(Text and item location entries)
+ + + +

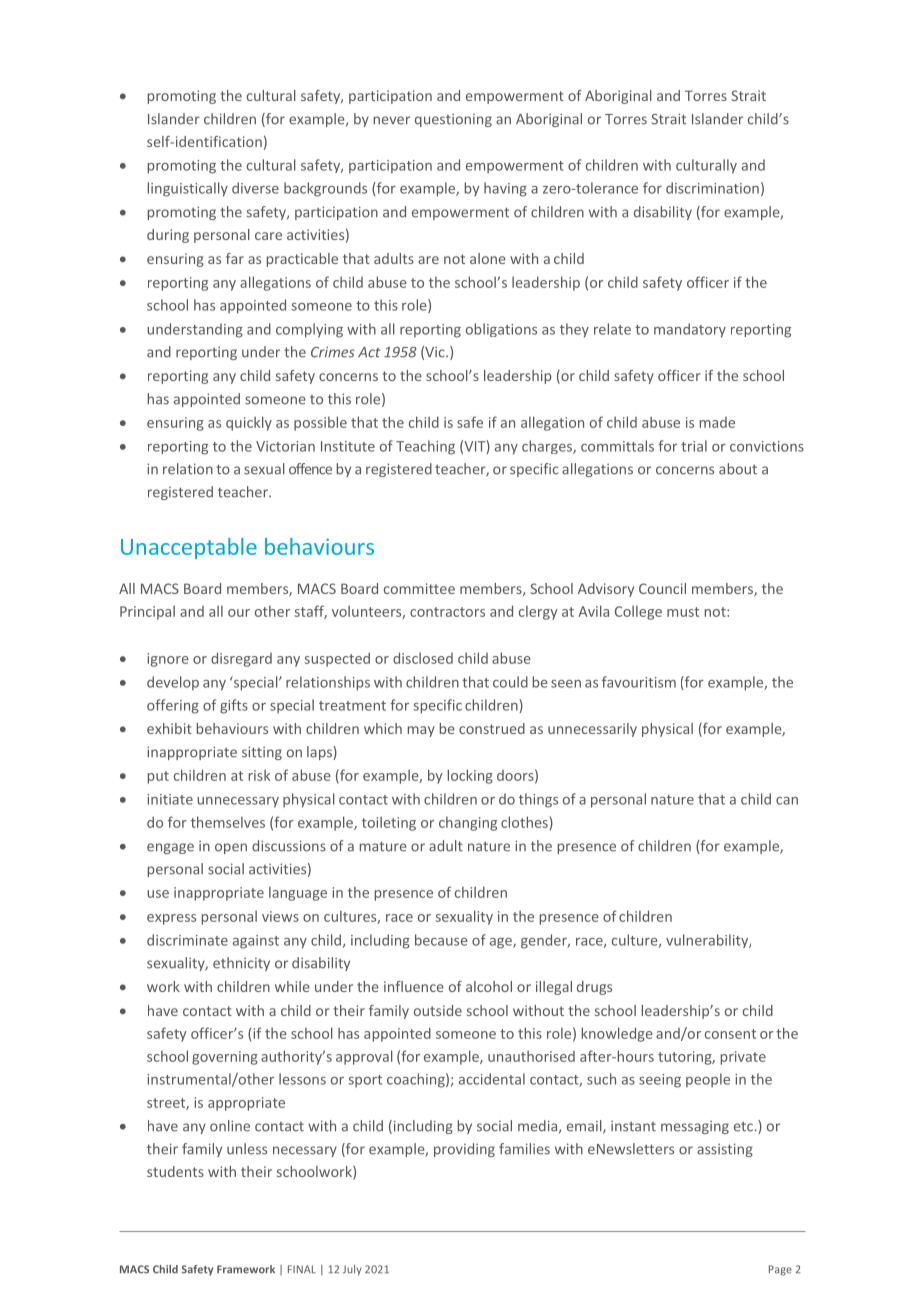 This page has height=1308, width=924. What do you see at coordinates (712, 188) in the page?
I see `discrimination` at bounding box center [712, 188].
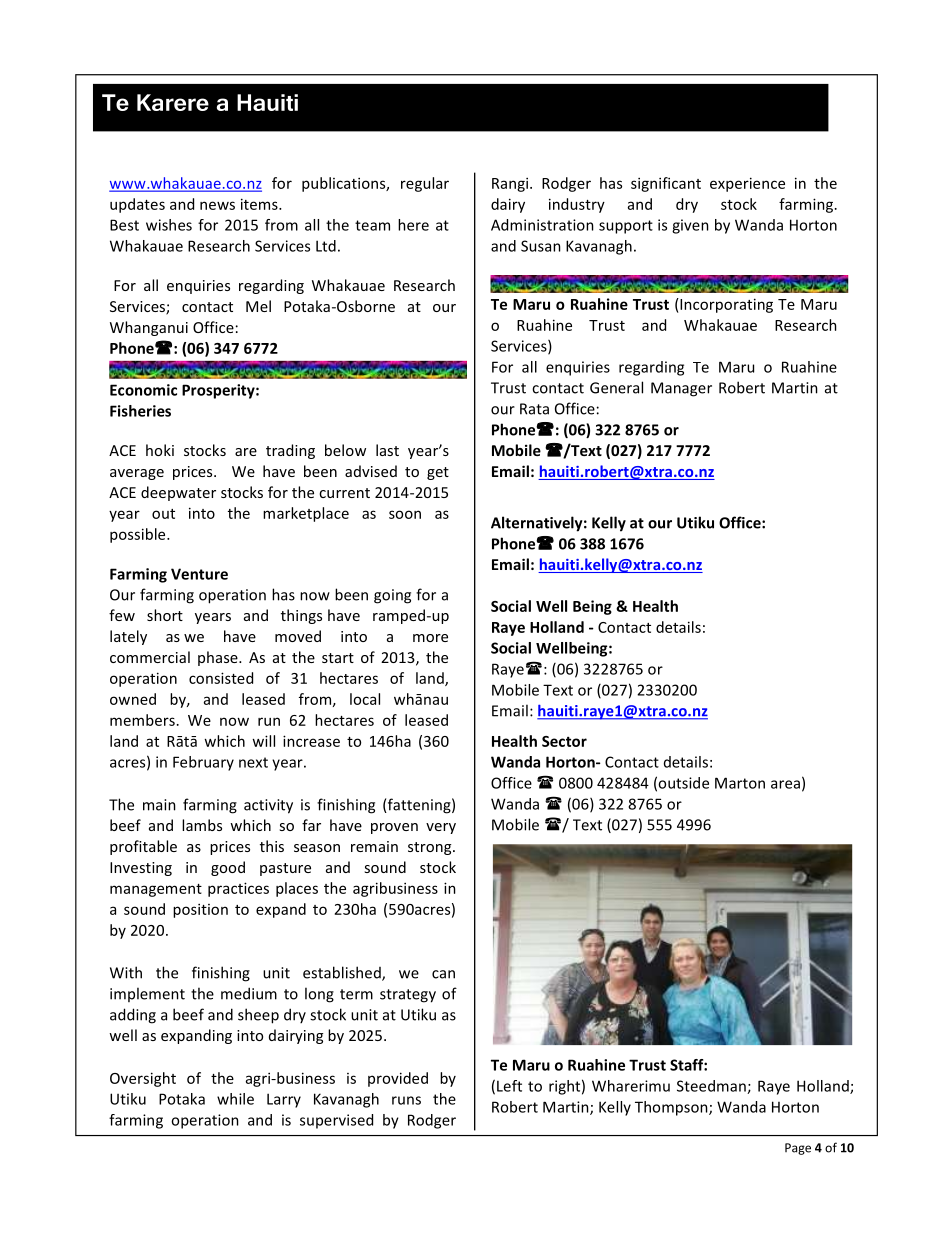 This screenshot has width=952, height=1233. What do you see at coordinates (441, 828) in the screenshot?
I see `very` at bounding box center [441, 828].
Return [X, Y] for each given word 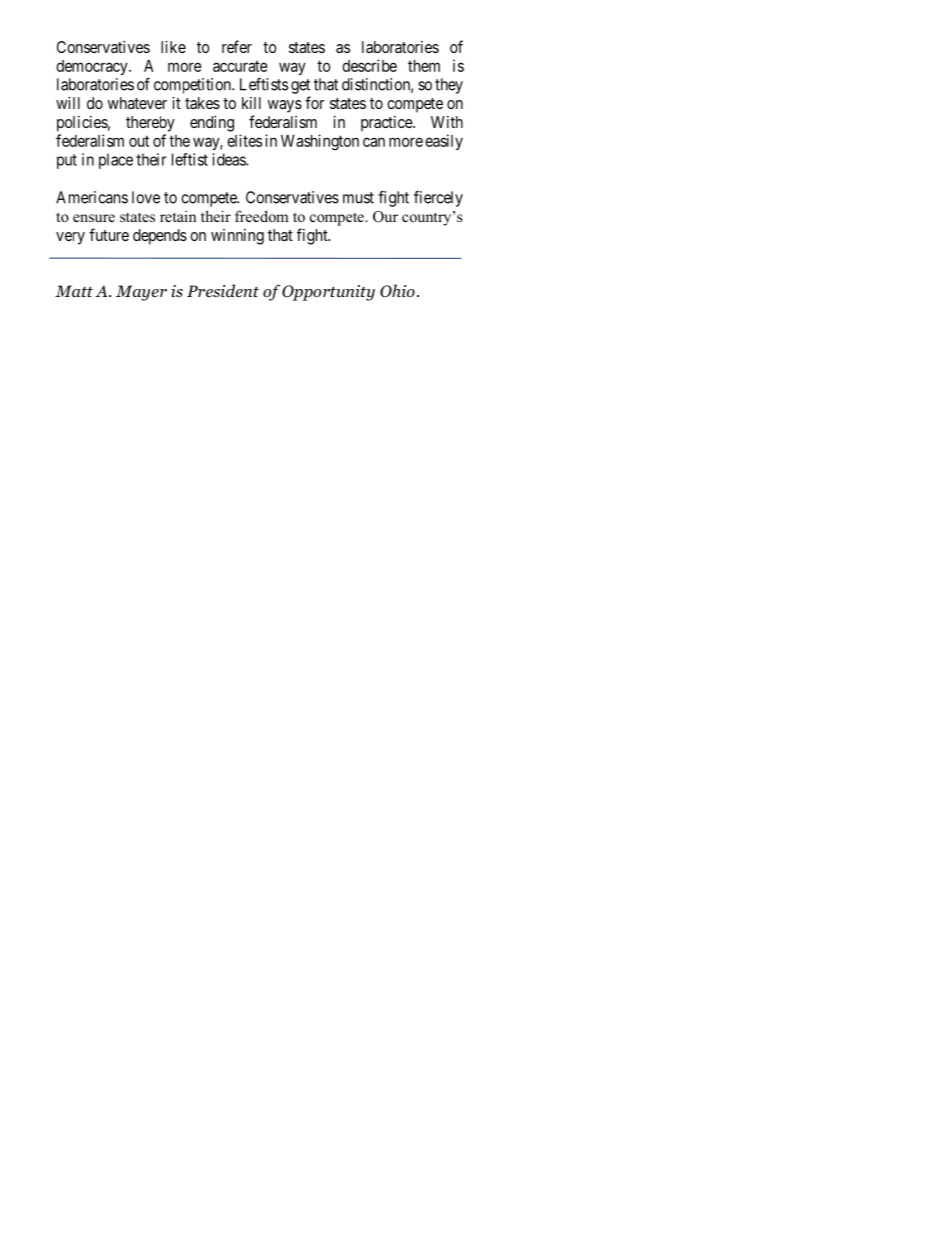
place [116, 161]
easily [444, 142]
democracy [93, 67]
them [424, 66]
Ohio [397, 291]
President [223, 290]
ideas [229, 159]
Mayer [141, 293]
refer [237, 46]
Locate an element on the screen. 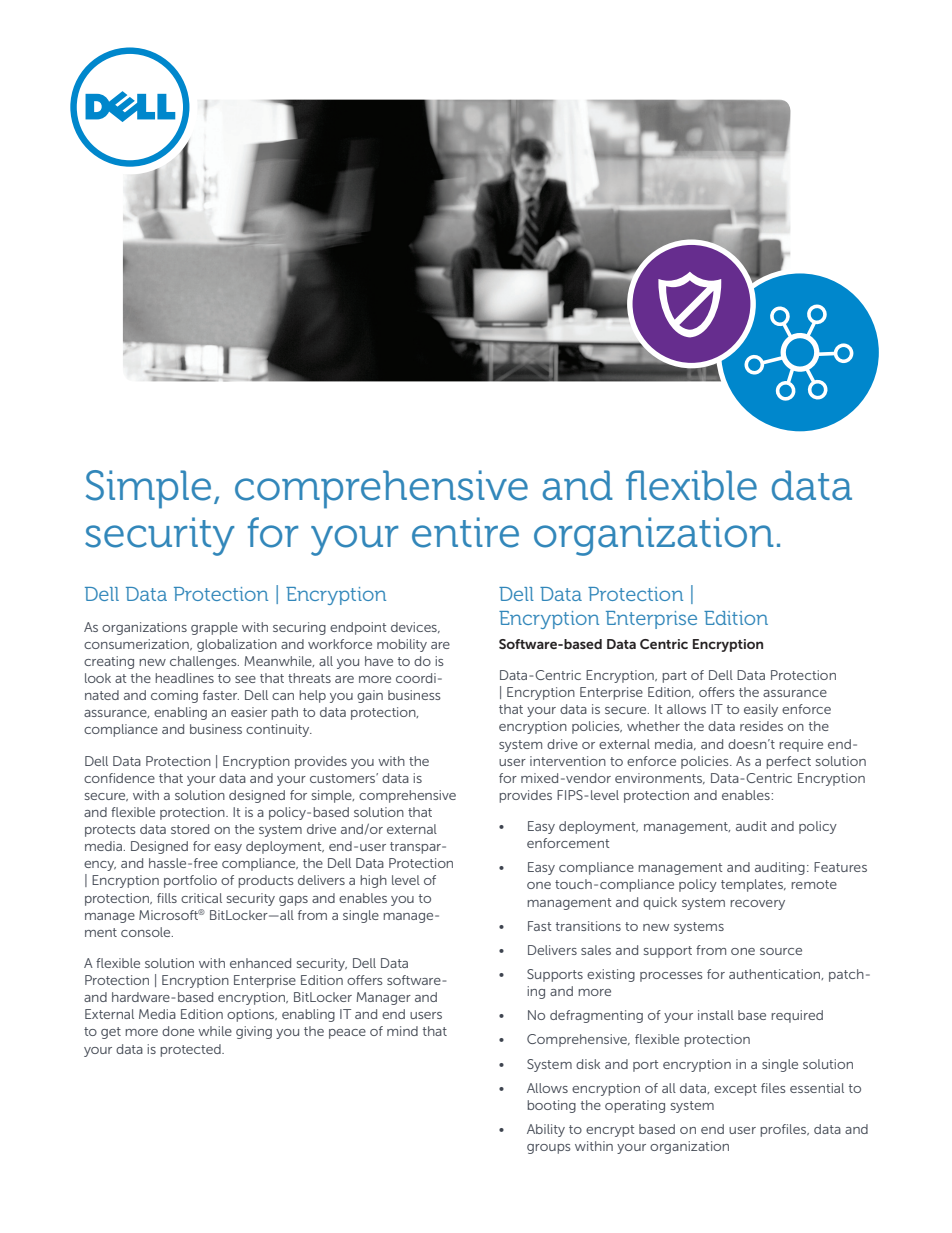 The image size is (952, 1233). entire is located at coordinates (465, 532).
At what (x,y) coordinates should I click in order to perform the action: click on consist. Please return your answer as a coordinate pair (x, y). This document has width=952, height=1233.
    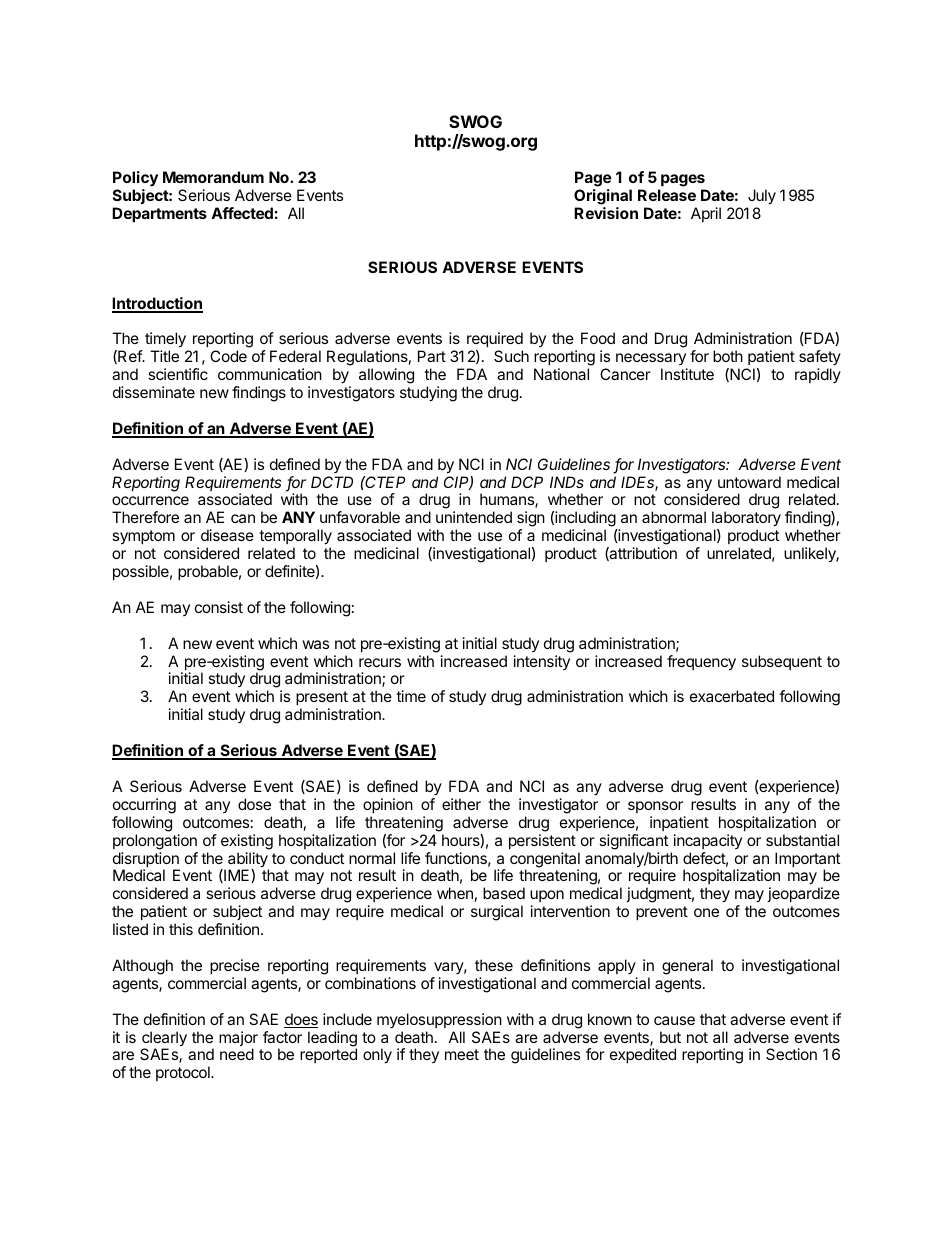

+ + + +

* Problem to work on
Output the listing as a JSON list of strings, one string per line and no blank lines, starting with its first line and going on through the line with "Ohio [397, 291]". Leave the pictures out.

* Problem solution
[
  " This page has height=1308, width=924. What do you see at coordinates (712, 188) in the page?",
  "I see `discrimination` at bounding box center [712, 188].",
  " This screenshot has width=952, height=1233. What do you see at coordinates (441, 828) in the screenshot?",
  "I see `very` at bounding box center [441, 828].",
  "Return [X, Y] for each given word ",
  "place [116, 161]",
  "easily [444, 142]",
  "democracy [93, 67]",
  "them [424, 66]",
  "Ohio [397, 291]"
]